# Pixel coordinate grounding data:
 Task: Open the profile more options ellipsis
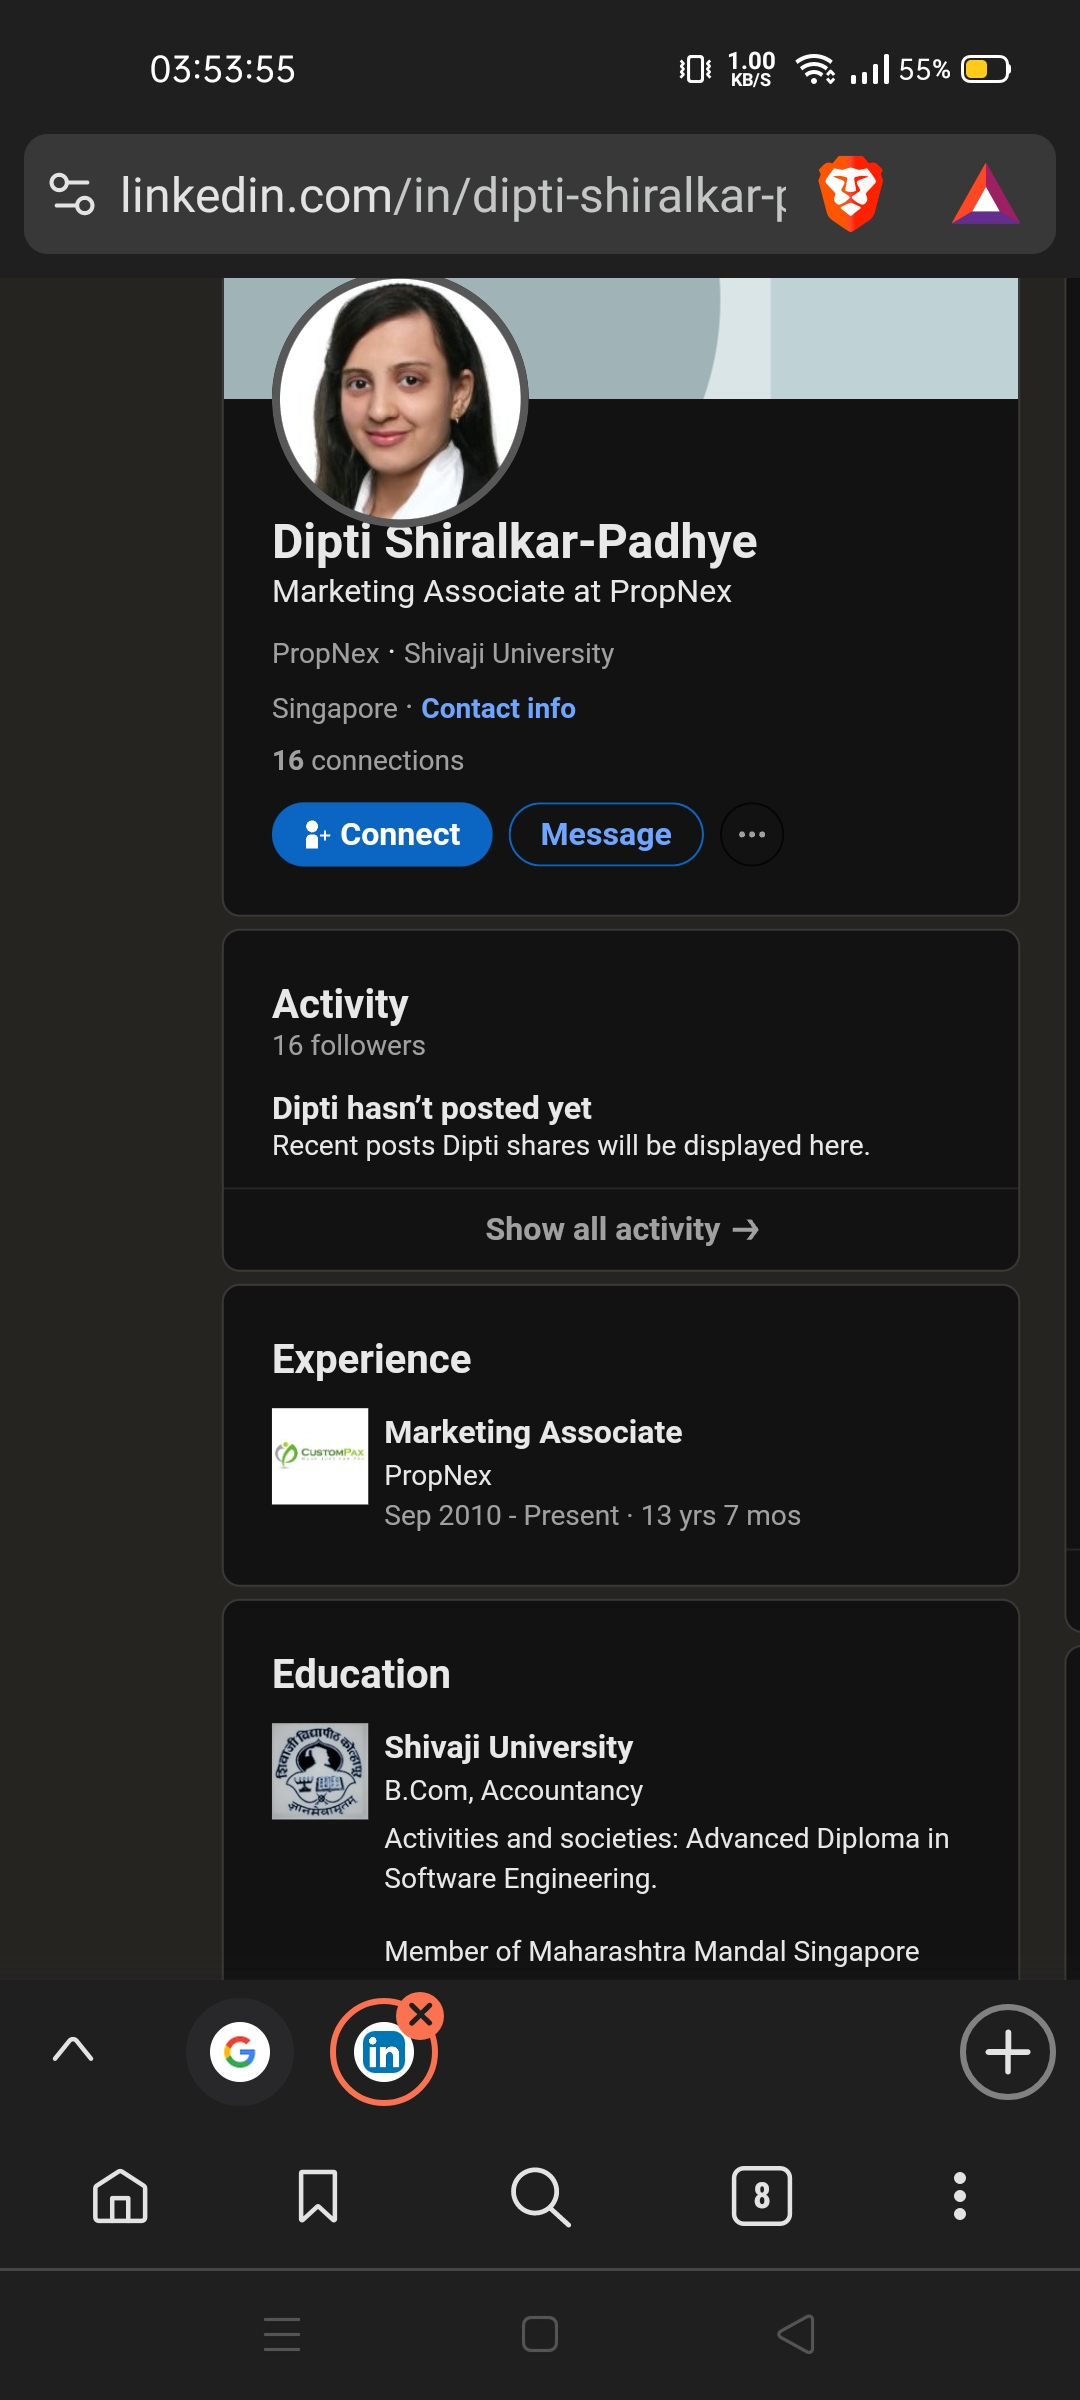pos(752,834)
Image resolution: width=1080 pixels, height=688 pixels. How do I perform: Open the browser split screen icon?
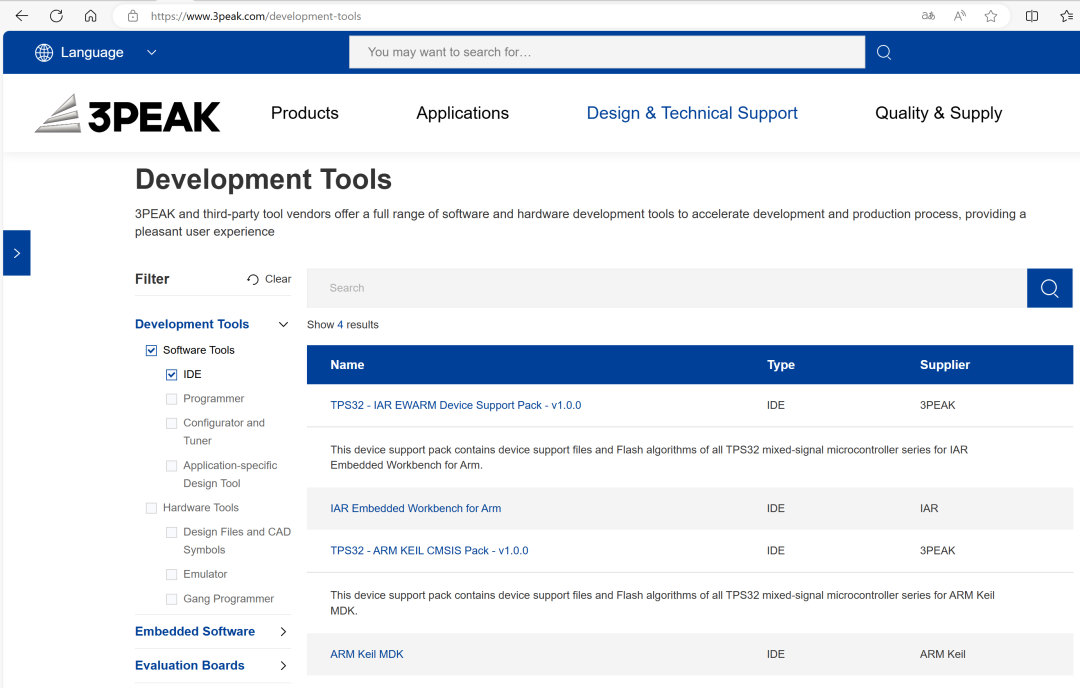(1032, 16)
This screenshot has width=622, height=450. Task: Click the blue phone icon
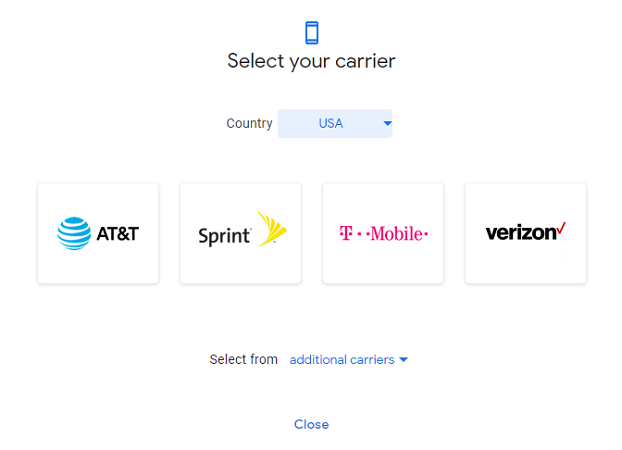point(311,33)
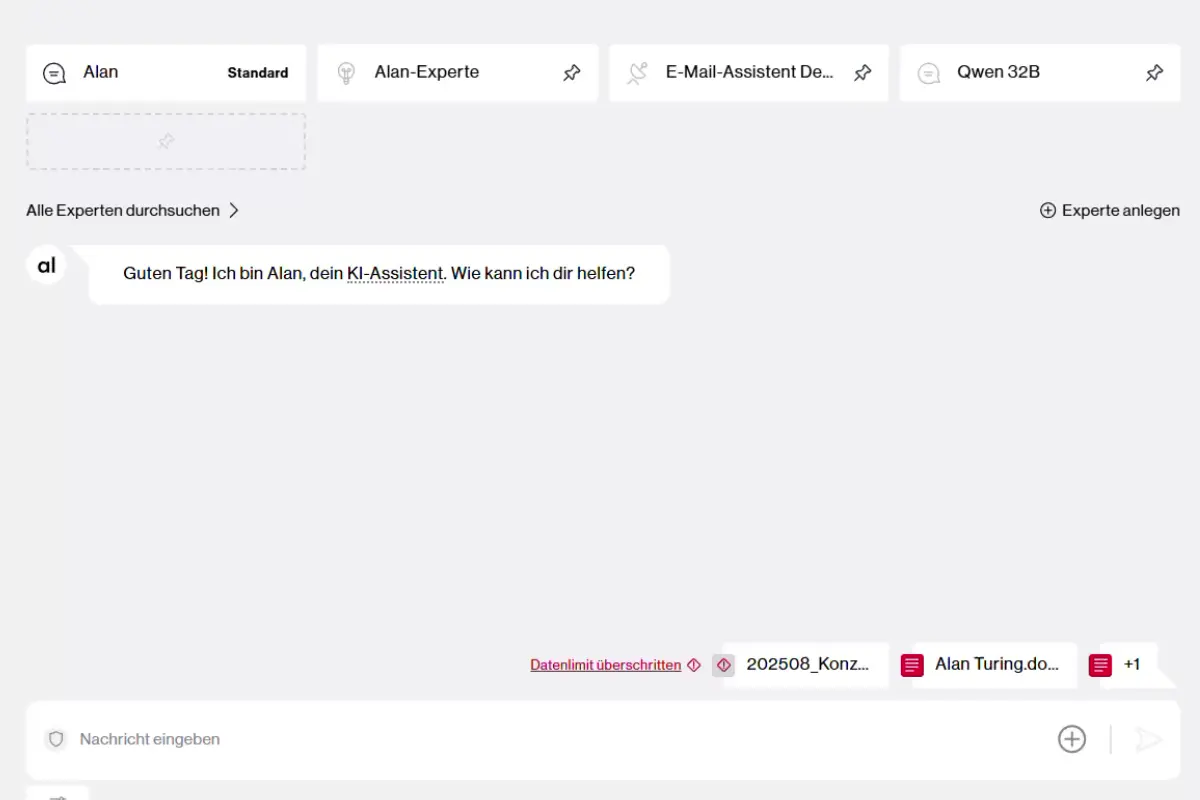Select the Alan Standard expert tab
The height and width of the screenshot is (800, 1200).
[x=166, y=73]
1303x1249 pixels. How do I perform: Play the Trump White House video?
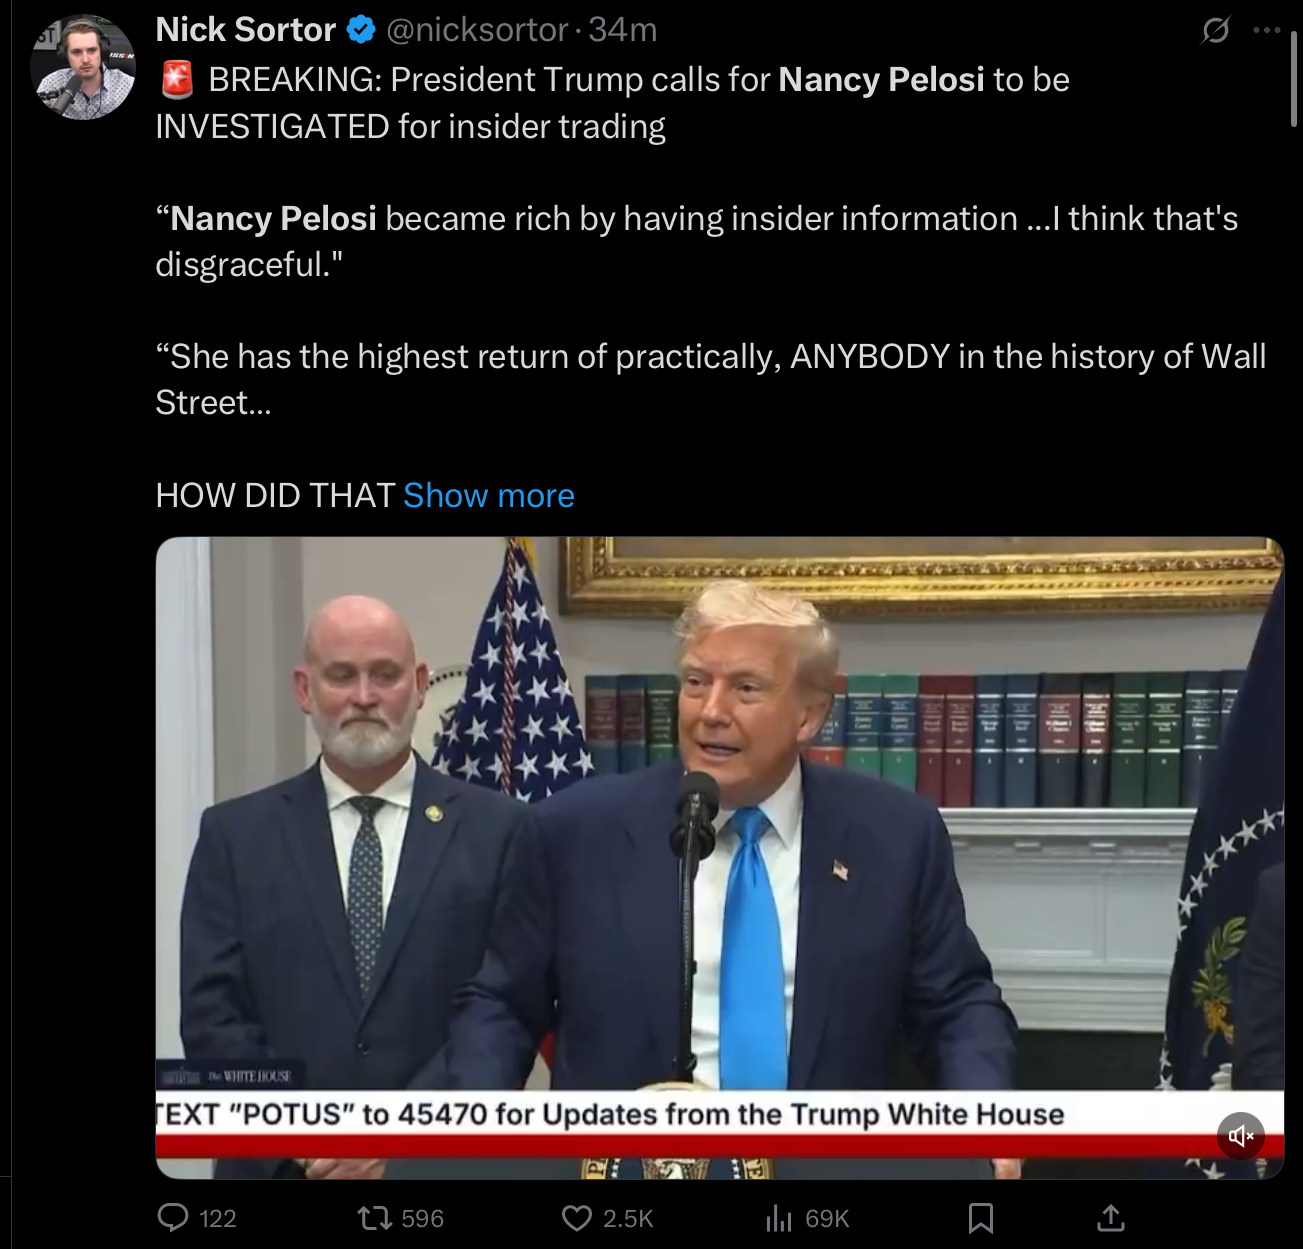[x=719, y=857]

# Problem details:
Every entry should be repeated verbatim, with the pictures left out.

# Reply to the exercise:
 Task: Open the profile more options ellipsis
pos(752,834)
Image resolution: width=1080 pixels, height=688 pixels. How do I perform: Open the browser split screen icon?
(1032, 16)
This screenshot has width=622, height=450. Task: Click the blue phone icon
point(311,33)
Select the Alan Standard expert tab
The height and width of the screenshot is (800, 1200).
[x=166, y=73]
1303x1249 pixels. How do I perform: Play the Trump White House video?
[x=719, y=857]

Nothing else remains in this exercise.